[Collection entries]
>>>>

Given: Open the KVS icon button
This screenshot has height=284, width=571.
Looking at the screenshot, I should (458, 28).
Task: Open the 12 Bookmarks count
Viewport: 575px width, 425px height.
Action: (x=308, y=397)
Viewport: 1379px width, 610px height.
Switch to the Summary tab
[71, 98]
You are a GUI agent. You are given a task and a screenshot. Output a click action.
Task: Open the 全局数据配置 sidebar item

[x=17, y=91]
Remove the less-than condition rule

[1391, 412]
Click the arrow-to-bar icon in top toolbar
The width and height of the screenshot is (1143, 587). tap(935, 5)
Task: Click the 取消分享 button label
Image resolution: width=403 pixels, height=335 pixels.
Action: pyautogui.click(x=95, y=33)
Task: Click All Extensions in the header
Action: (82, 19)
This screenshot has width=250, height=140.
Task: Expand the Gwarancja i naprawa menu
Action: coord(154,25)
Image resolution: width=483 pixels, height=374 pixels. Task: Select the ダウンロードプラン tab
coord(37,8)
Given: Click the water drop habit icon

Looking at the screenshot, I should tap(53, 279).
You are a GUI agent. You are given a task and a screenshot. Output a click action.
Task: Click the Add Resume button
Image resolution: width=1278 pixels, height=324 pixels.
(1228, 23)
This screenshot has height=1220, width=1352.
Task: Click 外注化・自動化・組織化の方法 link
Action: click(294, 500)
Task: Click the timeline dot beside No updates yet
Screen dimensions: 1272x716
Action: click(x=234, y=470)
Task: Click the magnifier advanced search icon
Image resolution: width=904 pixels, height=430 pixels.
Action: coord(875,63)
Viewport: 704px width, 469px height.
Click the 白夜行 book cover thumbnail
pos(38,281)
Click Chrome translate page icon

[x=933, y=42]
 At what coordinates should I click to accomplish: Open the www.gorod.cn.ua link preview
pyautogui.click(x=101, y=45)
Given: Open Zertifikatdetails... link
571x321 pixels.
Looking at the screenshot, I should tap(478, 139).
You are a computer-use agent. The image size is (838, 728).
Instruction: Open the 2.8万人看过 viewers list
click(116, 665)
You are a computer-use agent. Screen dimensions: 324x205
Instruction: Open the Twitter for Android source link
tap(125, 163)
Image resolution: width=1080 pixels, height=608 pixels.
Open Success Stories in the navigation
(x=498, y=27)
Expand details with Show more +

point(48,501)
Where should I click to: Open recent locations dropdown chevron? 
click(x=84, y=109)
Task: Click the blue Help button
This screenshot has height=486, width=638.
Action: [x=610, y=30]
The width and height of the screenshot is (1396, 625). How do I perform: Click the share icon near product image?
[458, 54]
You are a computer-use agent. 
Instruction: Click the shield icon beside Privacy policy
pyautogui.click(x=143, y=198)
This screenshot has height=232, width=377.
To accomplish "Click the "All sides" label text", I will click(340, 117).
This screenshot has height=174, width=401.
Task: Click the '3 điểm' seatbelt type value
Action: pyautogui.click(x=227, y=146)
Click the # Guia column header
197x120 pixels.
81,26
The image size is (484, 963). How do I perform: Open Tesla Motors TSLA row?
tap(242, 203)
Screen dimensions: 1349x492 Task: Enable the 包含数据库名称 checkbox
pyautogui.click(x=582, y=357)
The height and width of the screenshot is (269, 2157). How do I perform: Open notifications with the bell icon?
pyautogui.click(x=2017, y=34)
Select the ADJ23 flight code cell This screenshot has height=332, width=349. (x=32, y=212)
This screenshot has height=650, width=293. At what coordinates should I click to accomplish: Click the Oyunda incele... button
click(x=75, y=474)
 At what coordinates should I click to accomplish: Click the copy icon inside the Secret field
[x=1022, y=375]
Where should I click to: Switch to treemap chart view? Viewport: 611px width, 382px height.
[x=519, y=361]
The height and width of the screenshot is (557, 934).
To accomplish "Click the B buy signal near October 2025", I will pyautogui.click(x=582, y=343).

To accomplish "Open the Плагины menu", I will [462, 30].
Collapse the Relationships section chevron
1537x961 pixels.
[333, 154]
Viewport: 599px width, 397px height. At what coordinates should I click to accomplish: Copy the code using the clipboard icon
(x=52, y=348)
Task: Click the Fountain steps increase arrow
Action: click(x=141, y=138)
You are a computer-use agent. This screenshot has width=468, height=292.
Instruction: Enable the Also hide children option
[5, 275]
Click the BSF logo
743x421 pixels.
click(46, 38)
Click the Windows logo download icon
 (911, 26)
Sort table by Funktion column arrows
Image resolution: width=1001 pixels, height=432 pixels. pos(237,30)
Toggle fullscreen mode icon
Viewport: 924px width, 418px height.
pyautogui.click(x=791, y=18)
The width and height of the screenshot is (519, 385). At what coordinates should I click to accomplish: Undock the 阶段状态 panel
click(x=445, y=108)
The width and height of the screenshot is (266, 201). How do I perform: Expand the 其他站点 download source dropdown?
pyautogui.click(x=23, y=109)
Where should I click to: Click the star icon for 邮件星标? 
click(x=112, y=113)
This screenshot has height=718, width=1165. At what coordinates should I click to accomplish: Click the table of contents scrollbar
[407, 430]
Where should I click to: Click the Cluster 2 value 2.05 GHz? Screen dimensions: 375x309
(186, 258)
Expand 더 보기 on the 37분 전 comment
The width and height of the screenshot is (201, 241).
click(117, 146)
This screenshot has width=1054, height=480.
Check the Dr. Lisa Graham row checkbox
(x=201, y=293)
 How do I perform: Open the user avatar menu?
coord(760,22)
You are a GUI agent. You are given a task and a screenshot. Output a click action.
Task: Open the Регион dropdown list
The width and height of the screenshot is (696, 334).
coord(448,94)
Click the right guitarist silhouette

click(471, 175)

<<<<

» **Exercise instructions**
Your answer must be the lines from the one containing "Task: Open the Регион dropdown list" to the last line of the entries, repeated exactly and with nothing else.

» **The completed task**
Task: Open the Регион dropdown list
The width and height of the screenshot is (696, 334).
coord(448,94)
Click the right guitarist silhouette

click(471, 175)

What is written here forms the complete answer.